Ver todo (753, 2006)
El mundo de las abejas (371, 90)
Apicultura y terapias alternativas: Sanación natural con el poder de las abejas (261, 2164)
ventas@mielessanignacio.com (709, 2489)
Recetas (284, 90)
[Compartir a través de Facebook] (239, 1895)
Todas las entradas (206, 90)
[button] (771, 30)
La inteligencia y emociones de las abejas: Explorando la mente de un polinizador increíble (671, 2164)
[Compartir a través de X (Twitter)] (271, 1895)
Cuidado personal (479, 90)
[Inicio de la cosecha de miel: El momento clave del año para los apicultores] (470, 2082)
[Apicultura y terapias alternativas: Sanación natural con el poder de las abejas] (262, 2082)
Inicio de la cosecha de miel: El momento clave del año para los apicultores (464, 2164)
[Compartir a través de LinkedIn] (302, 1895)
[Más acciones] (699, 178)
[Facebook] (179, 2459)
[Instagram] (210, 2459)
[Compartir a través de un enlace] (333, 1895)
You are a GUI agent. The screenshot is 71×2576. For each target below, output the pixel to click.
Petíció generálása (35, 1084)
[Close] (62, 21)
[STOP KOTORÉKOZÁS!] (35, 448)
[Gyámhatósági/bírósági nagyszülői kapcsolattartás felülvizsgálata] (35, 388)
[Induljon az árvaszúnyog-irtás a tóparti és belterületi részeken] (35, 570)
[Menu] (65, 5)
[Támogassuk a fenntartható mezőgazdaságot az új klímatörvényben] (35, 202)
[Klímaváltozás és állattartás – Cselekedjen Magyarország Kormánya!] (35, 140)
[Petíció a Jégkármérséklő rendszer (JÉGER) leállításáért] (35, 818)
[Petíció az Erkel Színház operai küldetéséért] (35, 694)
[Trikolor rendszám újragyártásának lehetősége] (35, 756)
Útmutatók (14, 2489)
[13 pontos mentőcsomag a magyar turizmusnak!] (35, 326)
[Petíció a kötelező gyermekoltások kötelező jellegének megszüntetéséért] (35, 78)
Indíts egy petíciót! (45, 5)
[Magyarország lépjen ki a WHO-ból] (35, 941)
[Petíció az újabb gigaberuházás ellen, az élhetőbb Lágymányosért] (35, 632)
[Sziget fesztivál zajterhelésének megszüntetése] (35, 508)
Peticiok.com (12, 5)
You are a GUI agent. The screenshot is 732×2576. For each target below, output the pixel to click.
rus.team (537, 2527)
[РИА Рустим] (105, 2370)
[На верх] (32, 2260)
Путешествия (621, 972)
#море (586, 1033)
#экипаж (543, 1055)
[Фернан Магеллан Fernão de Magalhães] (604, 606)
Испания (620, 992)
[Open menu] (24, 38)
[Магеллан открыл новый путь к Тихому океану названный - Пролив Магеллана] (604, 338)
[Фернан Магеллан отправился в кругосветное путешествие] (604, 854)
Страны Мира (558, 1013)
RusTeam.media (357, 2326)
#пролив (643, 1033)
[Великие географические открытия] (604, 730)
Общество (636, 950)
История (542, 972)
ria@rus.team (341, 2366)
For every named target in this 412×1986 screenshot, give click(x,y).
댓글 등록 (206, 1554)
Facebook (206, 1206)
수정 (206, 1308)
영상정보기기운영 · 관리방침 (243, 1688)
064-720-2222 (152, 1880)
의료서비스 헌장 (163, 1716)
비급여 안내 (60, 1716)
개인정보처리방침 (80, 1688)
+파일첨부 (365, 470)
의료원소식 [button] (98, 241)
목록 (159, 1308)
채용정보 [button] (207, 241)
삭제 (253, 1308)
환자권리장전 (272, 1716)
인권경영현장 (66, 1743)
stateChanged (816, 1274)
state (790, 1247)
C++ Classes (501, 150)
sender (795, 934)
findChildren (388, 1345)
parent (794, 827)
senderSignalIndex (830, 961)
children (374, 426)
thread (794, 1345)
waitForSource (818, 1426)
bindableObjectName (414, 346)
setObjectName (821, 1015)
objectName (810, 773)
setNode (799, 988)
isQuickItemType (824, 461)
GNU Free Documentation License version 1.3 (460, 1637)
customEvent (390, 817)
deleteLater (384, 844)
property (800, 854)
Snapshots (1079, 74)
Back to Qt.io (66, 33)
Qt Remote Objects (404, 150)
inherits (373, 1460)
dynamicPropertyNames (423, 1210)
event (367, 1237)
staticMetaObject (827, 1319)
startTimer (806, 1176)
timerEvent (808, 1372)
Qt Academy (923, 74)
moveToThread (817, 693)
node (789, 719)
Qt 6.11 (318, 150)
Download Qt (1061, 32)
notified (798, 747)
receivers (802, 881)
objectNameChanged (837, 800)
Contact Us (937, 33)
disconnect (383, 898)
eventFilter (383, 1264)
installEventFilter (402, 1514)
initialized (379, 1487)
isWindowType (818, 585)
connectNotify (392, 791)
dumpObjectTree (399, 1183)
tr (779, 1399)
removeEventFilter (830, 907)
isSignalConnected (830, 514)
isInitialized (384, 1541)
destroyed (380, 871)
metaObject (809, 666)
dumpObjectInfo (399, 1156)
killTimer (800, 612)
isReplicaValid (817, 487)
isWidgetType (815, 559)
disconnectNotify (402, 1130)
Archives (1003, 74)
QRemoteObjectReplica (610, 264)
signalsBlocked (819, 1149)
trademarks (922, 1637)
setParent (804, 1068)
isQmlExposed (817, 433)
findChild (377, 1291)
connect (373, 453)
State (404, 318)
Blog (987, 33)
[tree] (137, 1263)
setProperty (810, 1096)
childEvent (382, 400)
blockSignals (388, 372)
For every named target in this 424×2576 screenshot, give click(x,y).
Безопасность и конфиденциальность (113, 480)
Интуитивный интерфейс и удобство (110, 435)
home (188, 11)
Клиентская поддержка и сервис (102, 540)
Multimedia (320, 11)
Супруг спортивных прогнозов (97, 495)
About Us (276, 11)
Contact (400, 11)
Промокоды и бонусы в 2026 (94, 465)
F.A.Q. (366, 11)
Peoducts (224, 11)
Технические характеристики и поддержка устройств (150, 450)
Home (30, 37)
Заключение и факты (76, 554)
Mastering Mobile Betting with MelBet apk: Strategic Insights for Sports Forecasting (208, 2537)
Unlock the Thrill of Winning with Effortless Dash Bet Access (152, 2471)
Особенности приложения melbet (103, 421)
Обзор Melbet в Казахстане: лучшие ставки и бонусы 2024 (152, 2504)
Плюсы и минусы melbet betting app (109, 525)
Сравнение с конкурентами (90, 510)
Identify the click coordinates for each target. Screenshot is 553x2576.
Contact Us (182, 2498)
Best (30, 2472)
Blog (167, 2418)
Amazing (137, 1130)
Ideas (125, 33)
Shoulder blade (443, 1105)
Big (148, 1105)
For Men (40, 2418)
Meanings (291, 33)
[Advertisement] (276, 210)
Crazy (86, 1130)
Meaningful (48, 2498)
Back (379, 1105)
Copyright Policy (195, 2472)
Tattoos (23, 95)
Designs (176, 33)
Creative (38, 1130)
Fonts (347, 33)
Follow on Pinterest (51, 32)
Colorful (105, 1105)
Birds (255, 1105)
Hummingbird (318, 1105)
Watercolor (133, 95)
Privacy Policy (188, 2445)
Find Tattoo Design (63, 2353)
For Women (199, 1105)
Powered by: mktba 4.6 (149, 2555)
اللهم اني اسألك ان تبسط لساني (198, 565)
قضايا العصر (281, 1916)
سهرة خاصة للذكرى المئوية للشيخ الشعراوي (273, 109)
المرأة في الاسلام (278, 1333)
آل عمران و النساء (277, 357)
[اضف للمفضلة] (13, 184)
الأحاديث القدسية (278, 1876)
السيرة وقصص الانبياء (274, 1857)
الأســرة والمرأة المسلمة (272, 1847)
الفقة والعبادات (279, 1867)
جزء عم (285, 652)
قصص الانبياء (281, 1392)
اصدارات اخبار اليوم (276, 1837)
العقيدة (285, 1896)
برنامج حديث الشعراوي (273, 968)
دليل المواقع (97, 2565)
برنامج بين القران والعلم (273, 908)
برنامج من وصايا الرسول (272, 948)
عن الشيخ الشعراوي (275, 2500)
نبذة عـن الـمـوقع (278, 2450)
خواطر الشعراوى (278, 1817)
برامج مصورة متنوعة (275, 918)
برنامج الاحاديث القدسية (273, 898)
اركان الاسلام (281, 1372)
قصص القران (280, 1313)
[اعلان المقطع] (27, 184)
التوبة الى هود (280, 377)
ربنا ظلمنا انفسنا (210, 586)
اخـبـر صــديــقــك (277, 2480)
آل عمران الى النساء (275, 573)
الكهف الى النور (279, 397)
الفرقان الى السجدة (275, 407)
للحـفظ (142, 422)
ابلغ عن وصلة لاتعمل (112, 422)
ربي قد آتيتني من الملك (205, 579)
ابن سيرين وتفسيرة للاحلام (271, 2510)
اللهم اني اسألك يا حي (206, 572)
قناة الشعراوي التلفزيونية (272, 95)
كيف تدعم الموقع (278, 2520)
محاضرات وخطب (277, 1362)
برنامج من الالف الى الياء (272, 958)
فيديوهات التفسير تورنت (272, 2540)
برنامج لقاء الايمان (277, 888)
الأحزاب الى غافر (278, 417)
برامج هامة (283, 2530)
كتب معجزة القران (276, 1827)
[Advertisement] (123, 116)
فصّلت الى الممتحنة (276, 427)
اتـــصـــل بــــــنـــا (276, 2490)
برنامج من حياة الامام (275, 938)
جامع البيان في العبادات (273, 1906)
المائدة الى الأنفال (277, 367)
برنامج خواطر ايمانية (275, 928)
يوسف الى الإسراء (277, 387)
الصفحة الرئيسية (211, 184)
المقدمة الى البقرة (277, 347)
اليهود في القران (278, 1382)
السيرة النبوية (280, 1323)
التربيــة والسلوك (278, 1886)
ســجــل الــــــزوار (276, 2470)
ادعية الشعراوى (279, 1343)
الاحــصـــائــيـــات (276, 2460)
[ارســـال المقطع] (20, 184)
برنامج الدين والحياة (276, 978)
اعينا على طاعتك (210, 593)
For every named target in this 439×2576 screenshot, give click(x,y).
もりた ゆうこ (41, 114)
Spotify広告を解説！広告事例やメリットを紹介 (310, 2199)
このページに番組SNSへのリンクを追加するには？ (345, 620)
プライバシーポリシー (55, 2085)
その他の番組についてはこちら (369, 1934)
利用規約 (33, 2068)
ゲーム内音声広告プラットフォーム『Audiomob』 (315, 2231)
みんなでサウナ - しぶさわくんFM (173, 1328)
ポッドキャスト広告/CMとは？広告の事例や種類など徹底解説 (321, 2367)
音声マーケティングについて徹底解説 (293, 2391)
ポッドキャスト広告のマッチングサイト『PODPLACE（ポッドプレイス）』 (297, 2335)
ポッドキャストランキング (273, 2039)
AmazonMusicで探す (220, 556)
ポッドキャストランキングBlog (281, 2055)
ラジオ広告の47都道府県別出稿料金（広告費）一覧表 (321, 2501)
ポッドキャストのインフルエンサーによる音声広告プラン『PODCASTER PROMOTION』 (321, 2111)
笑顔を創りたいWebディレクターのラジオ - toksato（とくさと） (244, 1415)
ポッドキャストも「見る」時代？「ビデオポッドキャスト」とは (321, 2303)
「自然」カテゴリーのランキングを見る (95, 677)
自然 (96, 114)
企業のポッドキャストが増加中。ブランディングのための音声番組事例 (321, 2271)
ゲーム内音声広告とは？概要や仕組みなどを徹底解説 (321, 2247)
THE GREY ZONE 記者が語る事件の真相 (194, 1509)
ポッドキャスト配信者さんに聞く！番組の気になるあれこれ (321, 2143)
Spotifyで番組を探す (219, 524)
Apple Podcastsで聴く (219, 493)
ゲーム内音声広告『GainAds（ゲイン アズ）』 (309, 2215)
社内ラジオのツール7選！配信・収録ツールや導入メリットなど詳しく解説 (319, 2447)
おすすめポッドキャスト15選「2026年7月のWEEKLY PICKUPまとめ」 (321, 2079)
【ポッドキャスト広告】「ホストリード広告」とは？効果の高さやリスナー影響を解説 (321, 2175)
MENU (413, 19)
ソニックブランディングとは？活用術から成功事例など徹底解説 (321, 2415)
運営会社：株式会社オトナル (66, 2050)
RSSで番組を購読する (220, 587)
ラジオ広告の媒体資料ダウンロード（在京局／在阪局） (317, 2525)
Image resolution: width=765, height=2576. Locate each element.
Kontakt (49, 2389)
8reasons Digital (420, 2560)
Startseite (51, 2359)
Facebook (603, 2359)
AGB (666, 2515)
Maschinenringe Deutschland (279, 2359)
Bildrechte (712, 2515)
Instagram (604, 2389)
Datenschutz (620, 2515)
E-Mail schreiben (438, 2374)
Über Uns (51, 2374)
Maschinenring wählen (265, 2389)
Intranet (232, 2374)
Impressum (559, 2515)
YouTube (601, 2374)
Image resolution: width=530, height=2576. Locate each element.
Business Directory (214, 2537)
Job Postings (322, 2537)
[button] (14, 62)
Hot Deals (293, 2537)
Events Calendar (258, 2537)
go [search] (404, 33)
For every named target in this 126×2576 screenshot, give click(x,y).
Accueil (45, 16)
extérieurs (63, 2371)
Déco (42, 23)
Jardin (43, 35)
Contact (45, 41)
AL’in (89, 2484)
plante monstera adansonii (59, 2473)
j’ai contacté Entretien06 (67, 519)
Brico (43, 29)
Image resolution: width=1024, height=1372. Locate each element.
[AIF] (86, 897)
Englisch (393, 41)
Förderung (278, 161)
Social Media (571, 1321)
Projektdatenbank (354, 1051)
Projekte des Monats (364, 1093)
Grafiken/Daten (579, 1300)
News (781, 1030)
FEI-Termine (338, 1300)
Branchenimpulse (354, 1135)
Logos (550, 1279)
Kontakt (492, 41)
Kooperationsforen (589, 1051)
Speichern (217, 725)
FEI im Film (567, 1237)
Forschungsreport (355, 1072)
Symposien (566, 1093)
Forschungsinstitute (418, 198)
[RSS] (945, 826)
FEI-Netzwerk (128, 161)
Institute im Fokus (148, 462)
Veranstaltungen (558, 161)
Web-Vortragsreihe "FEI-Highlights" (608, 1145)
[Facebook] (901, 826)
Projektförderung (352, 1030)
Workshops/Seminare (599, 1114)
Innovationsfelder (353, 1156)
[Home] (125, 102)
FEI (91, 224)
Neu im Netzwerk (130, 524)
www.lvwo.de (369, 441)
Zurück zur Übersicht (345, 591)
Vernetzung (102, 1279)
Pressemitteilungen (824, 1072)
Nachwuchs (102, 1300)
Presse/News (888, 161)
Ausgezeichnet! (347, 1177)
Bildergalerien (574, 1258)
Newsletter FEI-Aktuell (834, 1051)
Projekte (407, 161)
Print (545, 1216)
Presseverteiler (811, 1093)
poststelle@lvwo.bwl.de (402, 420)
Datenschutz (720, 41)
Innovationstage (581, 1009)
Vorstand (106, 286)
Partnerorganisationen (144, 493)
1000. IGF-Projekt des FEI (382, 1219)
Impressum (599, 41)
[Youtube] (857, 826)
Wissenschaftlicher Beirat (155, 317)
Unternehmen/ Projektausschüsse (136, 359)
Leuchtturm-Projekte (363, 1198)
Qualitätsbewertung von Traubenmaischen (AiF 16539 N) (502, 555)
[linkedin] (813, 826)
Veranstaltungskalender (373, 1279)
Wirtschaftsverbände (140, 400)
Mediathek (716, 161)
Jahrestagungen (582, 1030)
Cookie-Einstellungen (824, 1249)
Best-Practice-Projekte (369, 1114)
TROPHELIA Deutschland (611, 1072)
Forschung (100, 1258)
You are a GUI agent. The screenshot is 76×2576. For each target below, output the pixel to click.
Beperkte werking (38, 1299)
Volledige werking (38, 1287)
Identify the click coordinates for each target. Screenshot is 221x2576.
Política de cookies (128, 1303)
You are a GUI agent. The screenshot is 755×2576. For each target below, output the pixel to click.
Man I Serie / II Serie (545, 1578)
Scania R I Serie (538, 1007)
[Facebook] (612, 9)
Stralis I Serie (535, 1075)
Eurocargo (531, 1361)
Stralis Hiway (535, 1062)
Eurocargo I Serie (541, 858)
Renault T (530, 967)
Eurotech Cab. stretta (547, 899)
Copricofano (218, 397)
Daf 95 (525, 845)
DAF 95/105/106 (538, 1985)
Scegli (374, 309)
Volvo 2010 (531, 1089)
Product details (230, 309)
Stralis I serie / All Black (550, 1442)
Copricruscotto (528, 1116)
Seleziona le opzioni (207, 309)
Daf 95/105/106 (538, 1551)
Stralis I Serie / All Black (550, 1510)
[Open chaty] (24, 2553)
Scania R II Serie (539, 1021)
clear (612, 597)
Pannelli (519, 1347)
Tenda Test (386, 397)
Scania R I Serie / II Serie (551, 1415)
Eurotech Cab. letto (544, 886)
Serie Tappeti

**AIM OF THE TASK**
Above are the lines; repeat exactly the ones from the line containing "metaObject (809, 666)" down to the line containing "العقيدة (285, 1896)", both inclusive.

**EXERCISE ANSWER**
metaObject (809, 666)
dumpObjectInfo (399, 1156)
killTimer (800, 612)
isReplicaValid (817, 487)
isWidgetType (815, 559)
disconnectNotify (402, 1130)
Archives (1003, 74)
QRemoteObjectReplica (610, 264)
signalsBlocked (819, 1149)
trademarks (922, 1637)
setParent (804, 1068)
isQmlExposed (817, 433)
findChild (377, 1291)
connect (373, 453)
State (404, 318)
Blog (987, 33)
[tree] (137, 1263)
setProperty (810, 1096)
childEvent (382, 400)
blockSignals (388, 372)
For every named target in this 424×2576 screenshot, give click(x,y).
Безопасность и конфиденциальность (113, 480)
Интуитивный интерфейс и удобство (110, 435)
home (188, 11)
Клиентская поддержка и сервис (102, 540)
Multimedia (320, 11)
Супруг спортивных прогнозов (97, 495)
About Us (276, 11)
Contact (400, 11)
Промокоды и бонусы в 2026 (94, 465)
F.A.Q. (366, 11)
Peoducts (224, 11)
Технические характеристики и поддержка устройств (150, 450)
Home (30, 37)
Заключение и факты (76, 554)
Mastering Mobile Betting with MelBet apk: Strategic Insights for Sports Forecasting (208, 2537)
Unlock the Thrill of Winning with Effortless Dash Bet Access (152, 2471)
Особенности приложения melbet (103, 421)
Обзор Melbet в Казахстане: лучшие ставки и бонусы 2024 (152, 2504)
Плюсы и минусы melbet betting app (109, 525)
Сравнение с конкурентами (90, 510)
Identify the click coordinates for each target. Screenshot is 553x2576.
Contact Us (182, 2498)
Best (30, 2472)
Blog (167, 2418)
Amazing (137, 1130)
Ideas (125, 33)
Shoulder blade (443, 1105)
Big (148, 1105)
For Men (40, 2418)
Meanings (291, 33)
[Advertisement] (276, 210)
Crazy (86, 1130)
Meaningful (48, 2498)
Back (379, 1105)
Copyright Policy (195, 2472)
Tattoos (23, 95)
Designs (176, 33)
Creative (38, 1130)
Fonts (347, 33)
Follow on Pinterest (51, 32)
Colorful (105, 1105)
Birds (255, 1105)
Hummingbird (318, 1105)
Watercolor (133, 95)
Privacy Policy (188, 2445)
Find Tattoo Design (63, 2353)
For Women (199, 1105)
Powered by: mktba 4.6 (149, 2555)
اللهم اني اسألك ان تبسط لساني (198, 565)
قضايا العصر (281, 1916)
سهرة خاصة للذكرى المئوية للشيخ الشعراوي (273, 109)
المرأة في الاسلام (278, 1333)
آل عمران و النساء (277, 357)
[اضف للمفضلة] (13, 184)
الأحاديث القدسية (278, 1876)
السيرة وقصص الانبياء (274, 1857)
الأســرة والمرأة المسلمة (272, 1847)
الفقة والعبادات (279, 1867)
جزء عم (285, 652)
قصص الانبياء (281, 1392)
اصدارات اخبار اليوم (276, 1837)
العقيدة (285, 1896)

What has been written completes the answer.